If you store sensitive information on your smart phone, losing track of it could spell disaster. A just-released survey by Consumer Reports projects more than 7 million smart-phone owners had a phone that was lost, stolen, or ruined in the last year.
You can panic if someone steals your smart phone. Who knows what they could do with that information? There are pictures, bank cards, and e-mail. The Consumer Reports National Research Center finds that almost 40 percent of smart-phone users don't take actions to secure their phones, such as backing up their data or simply setting a screen lock.
Even if you do lock, experts say a tech-savvy thief can quickly crack certain four-digit passcodes. Consumer Reports says far safer: setting a longer code that includes letters and symbols. Android phones let you do it by going to Settings, but then each phone is a little different.
With iPhones it's even trickier. Under "Settings," tap "General" and "Passcode lock." Check that the "Simple passcode" is turned off. Then tap "Turn passcode on," and you can enter your longer passcode.
Consumer Reports says there are other smart phone security risks. For example, some apps ask for permission to do too much, including a simple flashlight app. It wants to know your location and information about your phone calls. Consumer Reports found only one-third of those surveyed ever turn off location tracking. Some apps need to know your location to give directions, for example. But you don't need to have location tracking on all the time.

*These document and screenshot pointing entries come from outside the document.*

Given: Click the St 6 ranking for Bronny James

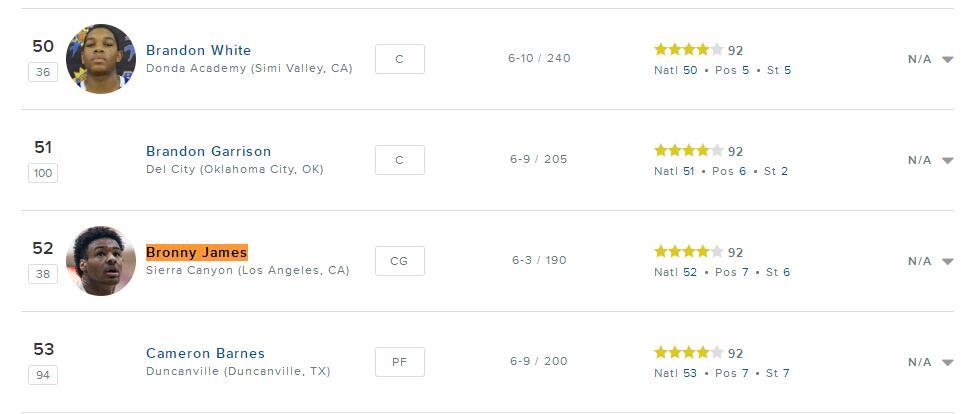Looking at the screenshot, I should point(778,272).
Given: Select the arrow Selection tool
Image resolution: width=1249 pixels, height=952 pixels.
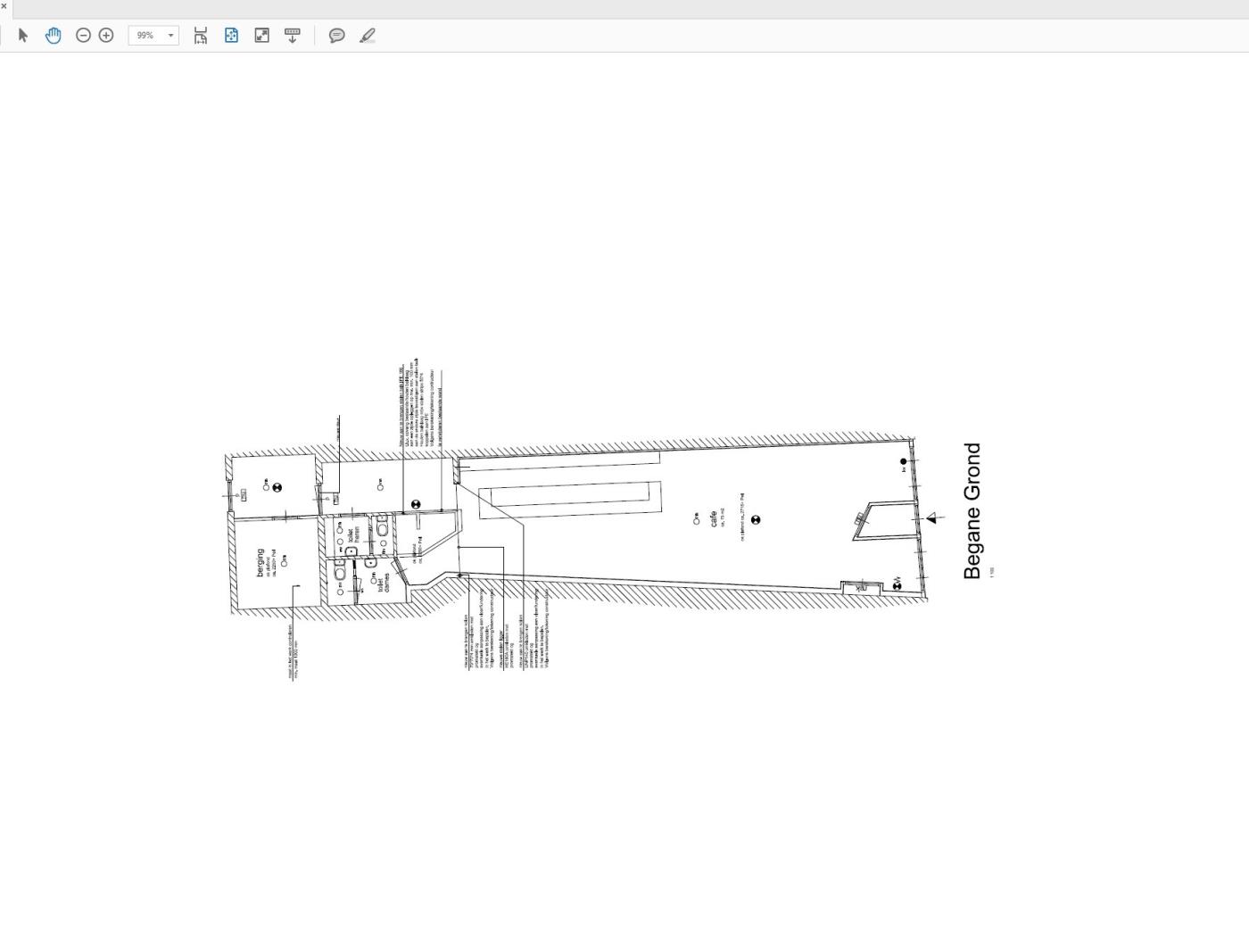Looking at the screenshot, I should coord(23,36).
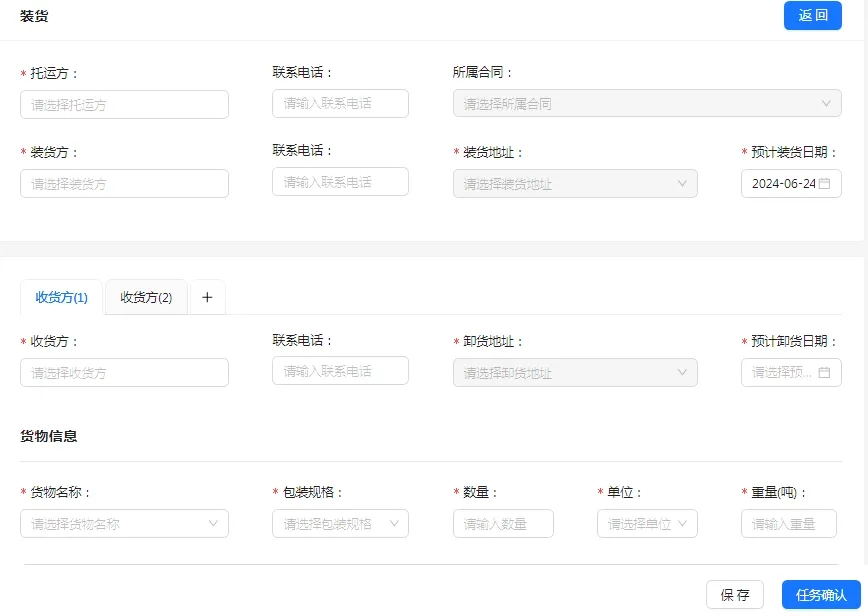
Task: Open the 卸货地址 selector
Action: click(574, 373)
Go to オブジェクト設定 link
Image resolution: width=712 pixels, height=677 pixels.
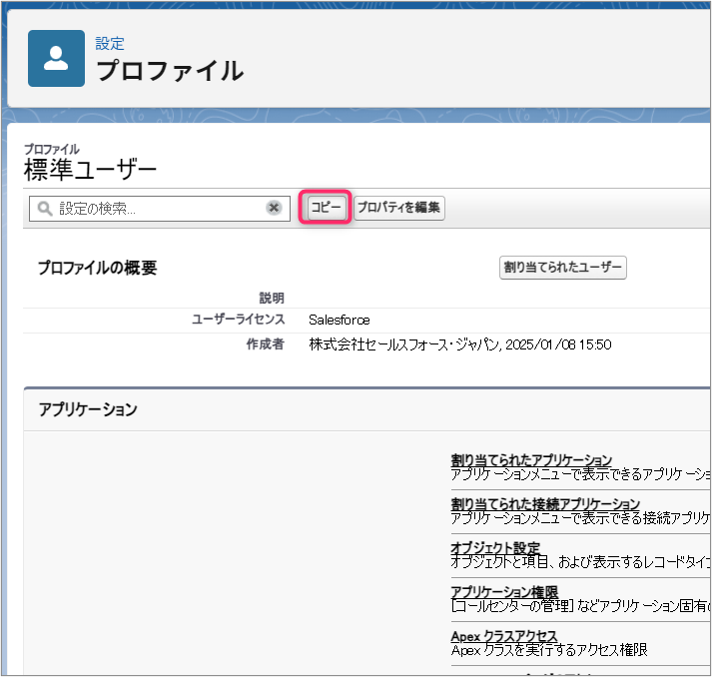click(x=495, y=548)
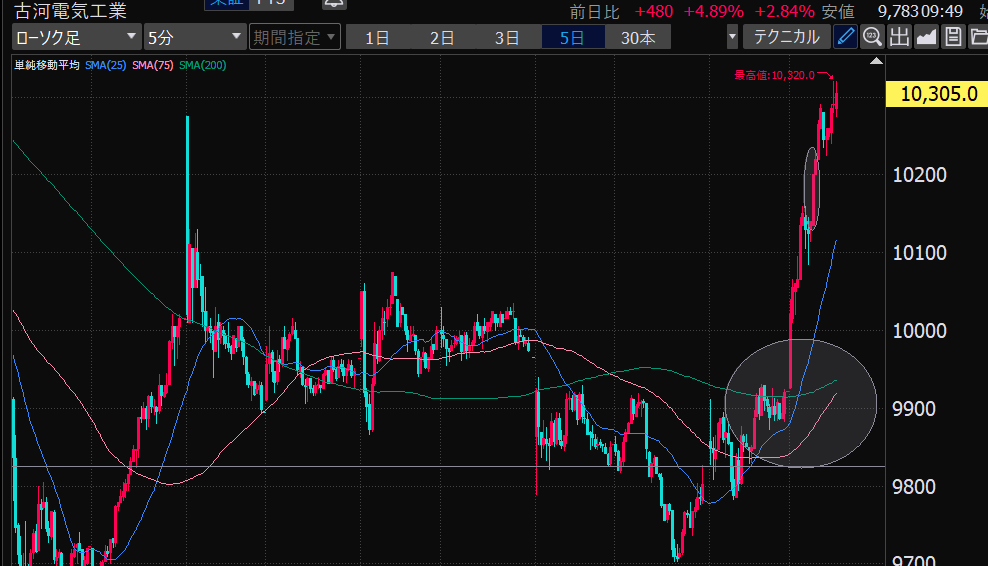Click the alert bell icon at top
Viewport: 988px width, 566px height.
coord(331,4)

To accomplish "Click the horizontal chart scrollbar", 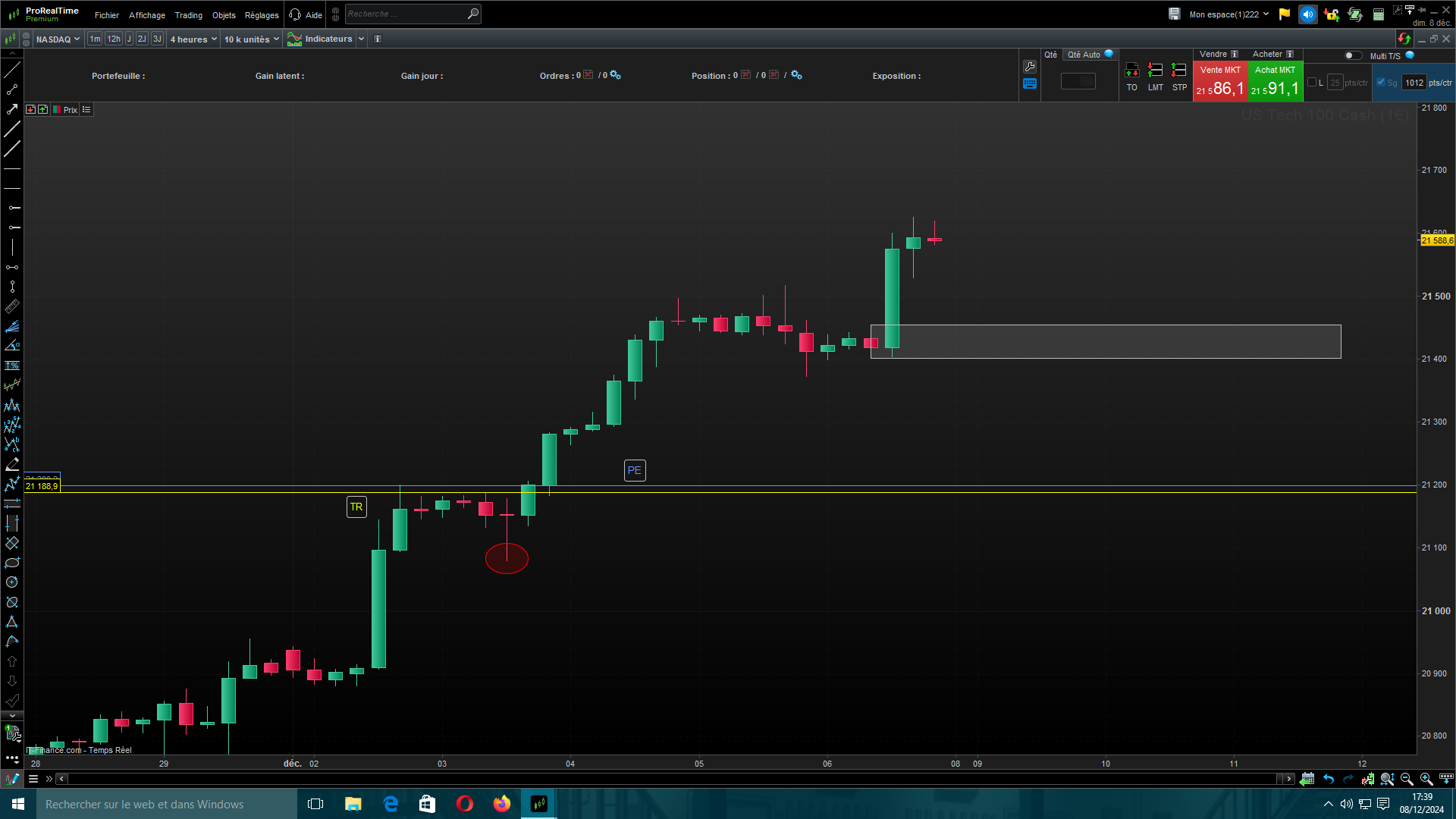I will [673, 779].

Malicious software isn't as common on your smart phone as on your computer. But the problem is growing, so Consumer Reports recommends getting your apps only from reputable sources. Android users should stick with Amazon's Appstore or Google Play. For iPhone users, Apple's App Store is the only source for apps, and it's reputable, too.
Taking a few basic precautions can secure sensitive data. And kids need protection, too. The survey projects at least 5 million preteens have a smart phone of their own.